Nothing left out, nothing added: return the full set of records.

(Stored data entries)
• • • •
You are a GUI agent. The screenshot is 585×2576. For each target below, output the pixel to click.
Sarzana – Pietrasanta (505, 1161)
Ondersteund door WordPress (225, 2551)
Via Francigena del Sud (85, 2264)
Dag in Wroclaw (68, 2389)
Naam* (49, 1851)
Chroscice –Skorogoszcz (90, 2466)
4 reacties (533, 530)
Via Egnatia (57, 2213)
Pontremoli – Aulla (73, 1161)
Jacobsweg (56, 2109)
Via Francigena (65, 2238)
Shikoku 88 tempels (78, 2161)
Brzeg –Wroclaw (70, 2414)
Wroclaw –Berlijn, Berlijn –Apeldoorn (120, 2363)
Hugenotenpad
• • • •
▶ _Expected answer_
You are a GUI agent. The screenshot is 585×2576. For each target below, output the pixel to click.
Sarzana – Pietrasanta (505, 1161)
Ondersteund door WordPress (225, 2551)
Via Francigena del Sud (85, 2264)
Dag in Wroclaw (68, 2389)
Naam* (49, 1851)
Chroscice –Skorogoszcz (90, 2466)
4 reacties (533, 530)
Via Egnatia (57, 2213)
Pontremoli – Aulla (73, 1161)
Jacobsweg (56, 2109)
Via Francigena (65, 2238)
Shikoku 88 tempels (78, 2161)
Brzeg –Wroclaw (70, 2414)
Wroclaw –Berlijn, Berlijn –Apeldoorn (120, 2363)
Hugenotenpad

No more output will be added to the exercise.